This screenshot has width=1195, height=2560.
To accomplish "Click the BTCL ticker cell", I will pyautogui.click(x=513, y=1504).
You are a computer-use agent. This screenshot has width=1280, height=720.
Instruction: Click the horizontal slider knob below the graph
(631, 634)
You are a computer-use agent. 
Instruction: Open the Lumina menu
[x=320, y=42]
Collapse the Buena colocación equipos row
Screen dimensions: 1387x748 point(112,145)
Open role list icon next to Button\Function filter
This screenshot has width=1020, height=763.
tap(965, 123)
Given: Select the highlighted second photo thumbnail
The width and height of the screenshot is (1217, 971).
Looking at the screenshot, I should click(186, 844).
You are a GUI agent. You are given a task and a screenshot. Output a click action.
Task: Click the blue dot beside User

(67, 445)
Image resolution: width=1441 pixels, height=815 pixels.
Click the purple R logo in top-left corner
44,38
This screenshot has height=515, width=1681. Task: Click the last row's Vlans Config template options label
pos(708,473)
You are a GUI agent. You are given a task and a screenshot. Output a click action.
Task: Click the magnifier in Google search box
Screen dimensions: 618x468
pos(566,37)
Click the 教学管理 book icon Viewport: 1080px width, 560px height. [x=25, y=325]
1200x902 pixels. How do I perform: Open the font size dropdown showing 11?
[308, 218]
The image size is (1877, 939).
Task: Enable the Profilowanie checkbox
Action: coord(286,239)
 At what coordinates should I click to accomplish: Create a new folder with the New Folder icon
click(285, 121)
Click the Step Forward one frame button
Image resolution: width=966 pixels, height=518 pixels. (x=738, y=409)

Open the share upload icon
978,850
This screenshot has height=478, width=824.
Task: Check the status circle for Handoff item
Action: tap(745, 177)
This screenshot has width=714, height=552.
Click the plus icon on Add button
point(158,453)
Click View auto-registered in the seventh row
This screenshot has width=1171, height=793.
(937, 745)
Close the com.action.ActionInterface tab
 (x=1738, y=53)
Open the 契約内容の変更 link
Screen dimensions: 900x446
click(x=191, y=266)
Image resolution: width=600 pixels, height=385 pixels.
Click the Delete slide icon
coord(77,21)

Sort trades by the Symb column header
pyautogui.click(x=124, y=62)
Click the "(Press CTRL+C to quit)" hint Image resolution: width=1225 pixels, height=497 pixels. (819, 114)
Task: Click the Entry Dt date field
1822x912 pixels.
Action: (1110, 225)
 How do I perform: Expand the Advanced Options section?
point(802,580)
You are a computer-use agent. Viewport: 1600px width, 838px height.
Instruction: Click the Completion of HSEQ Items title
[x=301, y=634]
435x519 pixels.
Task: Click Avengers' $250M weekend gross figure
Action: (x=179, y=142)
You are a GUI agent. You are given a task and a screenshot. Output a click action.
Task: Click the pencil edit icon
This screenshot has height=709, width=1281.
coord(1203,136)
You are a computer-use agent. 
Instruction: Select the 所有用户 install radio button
*****
**What is expected:**
Retype exactly the span of lines from the one with "Instruction: Click the Completion" through the one with "Task: Click the pencil edit icon"; include both ends and omit the rest of the material.

**Result:**
Instruction: Click the Completion of HSEQ Items title
[x=301, y=634]
435x519 pixels.
Task: Click Avengers' $250M weekend gross figure
Action: (x=179, y=142)
You are a GUI agent. You are given a task and a screenshot. Output a click action.
Task: Click the pencil edit icon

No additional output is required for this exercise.